The first supercomputer from an exaFLOP: Arriving in 2021
The combination of Intel Xeon Scalable CPU, Optane DC Pwrsistent memory and Intel Xe GPU behind the first supercomputer capable of exaFLOP power.
The American Department of Energy (DOE) has announced that in the course of 2021, it will implement Aurora, a name that indicates the future supercomputer developed by Cray that will combine different types of Intel architectures to reach a level of processing power equal to an exaFLOP. Designed for HPC and artificial intelligence, this supercomputer will be used for different types of uses including the development of climate models and cosmological simulations.
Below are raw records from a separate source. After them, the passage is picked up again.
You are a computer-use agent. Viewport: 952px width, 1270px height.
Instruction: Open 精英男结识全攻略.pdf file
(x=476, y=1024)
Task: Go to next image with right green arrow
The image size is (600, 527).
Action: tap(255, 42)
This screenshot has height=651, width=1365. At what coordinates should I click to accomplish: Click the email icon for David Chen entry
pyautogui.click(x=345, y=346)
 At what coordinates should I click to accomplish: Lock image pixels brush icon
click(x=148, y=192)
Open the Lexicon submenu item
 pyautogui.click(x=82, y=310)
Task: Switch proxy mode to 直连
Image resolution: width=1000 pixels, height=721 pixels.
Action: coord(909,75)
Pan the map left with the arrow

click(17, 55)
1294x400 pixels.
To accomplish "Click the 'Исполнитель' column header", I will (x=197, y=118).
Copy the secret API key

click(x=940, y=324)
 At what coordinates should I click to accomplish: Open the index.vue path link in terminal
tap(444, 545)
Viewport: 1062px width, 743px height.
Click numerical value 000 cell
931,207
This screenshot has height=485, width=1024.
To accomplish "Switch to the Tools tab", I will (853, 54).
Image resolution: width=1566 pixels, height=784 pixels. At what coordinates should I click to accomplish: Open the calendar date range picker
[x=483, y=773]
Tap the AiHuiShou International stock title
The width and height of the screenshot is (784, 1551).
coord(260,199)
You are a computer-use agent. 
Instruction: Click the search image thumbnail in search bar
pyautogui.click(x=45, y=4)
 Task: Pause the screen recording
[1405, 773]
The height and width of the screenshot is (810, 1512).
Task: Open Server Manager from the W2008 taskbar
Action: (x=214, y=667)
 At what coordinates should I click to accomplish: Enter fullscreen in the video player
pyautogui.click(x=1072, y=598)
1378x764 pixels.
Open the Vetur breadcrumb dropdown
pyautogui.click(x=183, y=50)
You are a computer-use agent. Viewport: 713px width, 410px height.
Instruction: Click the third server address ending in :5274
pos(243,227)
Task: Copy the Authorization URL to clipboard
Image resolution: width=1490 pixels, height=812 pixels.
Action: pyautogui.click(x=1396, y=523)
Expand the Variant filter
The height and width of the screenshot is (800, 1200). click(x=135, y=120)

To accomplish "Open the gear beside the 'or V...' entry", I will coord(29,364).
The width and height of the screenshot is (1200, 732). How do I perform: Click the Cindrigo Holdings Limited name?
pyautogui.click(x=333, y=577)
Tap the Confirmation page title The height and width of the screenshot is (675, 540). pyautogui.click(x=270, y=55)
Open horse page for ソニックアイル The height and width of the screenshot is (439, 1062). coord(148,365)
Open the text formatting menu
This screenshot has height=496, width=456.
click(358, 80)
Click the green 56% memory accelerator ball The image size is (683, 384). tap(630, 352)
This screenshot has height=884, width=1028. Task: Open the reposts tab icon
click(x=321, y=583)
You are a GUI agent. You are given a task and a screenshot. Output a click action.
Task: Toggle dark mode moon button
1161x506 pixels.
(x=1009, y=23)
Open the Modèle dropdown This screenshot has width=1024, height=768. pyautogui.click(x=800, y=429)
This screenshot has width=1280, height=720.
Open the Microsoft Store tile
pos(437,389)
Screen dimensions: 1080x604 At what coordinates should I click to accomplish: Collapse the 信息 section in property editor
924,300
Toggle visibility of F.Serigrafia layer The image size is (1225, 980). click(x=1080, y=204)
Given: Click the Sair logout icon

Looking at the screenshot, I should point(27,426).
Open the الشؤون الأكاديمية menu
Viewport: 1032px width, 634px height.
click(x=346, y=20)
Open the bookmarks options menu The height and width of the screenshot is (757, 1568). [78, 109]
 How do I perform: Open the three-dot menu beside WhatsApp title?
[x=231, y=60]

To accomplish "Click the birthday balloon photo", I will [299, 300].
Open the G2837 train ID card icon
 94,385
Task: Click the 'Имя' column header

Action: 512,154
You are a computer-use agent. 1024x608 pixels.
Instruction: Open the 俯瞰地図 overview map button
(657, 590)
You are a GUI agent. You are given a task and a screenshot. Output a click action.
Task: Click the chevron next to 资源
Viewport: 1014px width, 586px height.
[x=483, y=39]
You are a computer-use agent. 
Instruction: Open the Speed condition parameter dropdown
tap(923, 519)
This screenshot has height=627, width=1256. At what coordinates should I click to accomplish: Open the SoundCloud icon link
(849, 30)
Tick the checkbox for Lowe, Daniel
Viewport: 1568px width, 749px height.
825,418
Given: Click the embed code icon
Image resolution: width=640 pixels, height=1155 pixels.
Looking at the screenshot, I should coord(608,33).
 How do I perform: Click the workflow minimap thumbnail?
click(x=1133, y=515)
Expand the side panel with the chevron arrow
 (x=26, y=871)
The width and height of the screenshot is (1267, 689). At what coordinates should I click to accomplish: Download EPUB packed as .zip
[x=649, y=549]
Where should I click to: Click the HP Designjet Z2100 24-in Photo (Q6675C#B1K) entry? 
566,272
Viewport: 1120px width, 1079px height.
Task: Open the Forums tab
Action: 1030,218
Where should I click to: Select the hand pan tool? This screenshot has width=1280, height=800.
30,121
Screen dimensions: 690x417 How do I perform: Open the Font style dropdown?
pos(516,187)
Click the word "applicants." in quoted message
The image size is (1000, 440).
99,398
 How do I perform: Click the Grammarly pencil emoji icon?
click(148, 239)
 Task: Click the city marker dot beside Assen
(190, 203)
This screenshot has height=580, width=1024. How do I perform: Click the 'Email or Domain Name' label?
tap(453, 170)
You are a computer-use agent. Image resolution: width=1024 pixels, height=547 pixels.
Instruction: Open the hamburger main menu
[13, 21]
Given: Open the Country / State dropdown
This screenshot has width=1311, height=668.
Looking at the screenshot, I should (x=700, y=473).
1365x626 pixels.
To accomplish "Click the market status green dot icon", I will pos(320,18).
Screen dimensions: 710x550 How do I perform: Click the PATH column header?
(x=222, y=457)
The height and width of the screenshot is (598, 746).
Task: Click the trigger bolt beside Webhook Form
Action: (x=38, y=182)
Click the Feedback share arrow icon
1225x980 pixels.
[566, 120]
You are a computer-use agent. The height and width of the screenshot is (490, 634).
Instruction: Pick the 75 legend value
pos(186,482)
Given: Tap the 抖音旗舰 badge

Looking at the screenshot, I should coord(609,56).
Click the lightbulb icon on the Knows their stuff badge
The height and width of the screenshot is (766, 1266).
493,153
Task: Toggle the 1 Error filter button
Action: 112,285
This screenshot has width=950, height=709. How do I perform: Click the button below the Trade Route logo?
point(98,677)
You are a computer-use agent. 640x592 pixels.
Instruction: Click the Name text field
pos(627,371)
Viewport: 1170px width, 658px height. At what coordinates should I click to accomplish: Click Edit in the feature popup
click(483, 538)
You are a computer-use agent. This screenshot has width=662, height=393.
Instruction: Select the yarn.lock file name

To achieve this, Aurora will see the use of Intel Xeon processors, integrated into Cray’s proprietary supercomupter system named Shasta. In total, more than 200 cabinets will be installed, connected to each other through the Slingshot interconnection system always developed by Cray. Next to Intel Xeon Scalabole processors we also find Optane DC Persistent Memory and this is the real novelty, Intel GPU of the Xe family.
These are discrete Intel solutions not integrated within the processors, of which the company has anticipated the future existence on the occasion of its Architecture Day at the end of 2018 but without providing specific details. However, we know that these proposals are developed by Intel thinking of the need to process the datacenter: it is possible that Intel will also be able to derive a family of products for gamers from these solutions.
The debut of the first Intel Xe solutions is expected by 2020; it will be in 2021 that the Aurora system will be completed and installed at the Argonne National Laboratory. The total investment is indicated at over 500 million dollars: this is the first announcement related to Intel’s next-generation graphics solutions, and we imagine that it will not be the only one of this type.